Inspired by the decades we can look forward to beyond the age of 70, the Hunter Ageing Alliance will lead the transformation of Newcastle and Lake Macquarie into age-friendly communities.
Age-friendly communities mean that planning takes the needs of older people into account, recognising that older people have the same desire to remain physically, intellectually, and socially active as younger people.

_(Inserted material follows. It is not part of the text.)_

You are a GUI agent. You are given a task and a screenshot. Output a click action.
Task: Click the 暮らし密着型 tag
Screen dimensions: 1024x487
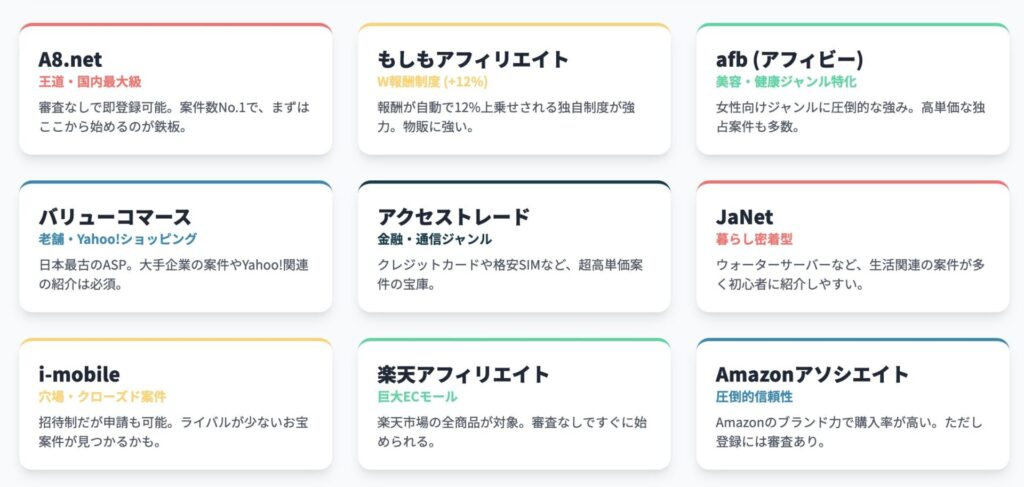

This requires environmental adaptation, appropriate housing at all levels of affordability, easy access to information about services and facilities for older people, protection from elder abuse, health care services appropriate to the needs of older people and support for socially isolated people to ensure their physical and psychological well-being.
Ageing in the Hunter
- 25% of our community will soon be aged 65+
- Unacceptable waiting times for access to appropriate community support services
- An aged care system in crisis – underfunded, poorly regulated (as highlighted by the Aged Care Royal Commission)
- Ageism – including in the way organisations are structured
- Declining number of older homeowners and growing number of homeless older women
- The highest prevalence of suicide is men 80+
- Increasing rates of elder abuse – in institutions and by family members.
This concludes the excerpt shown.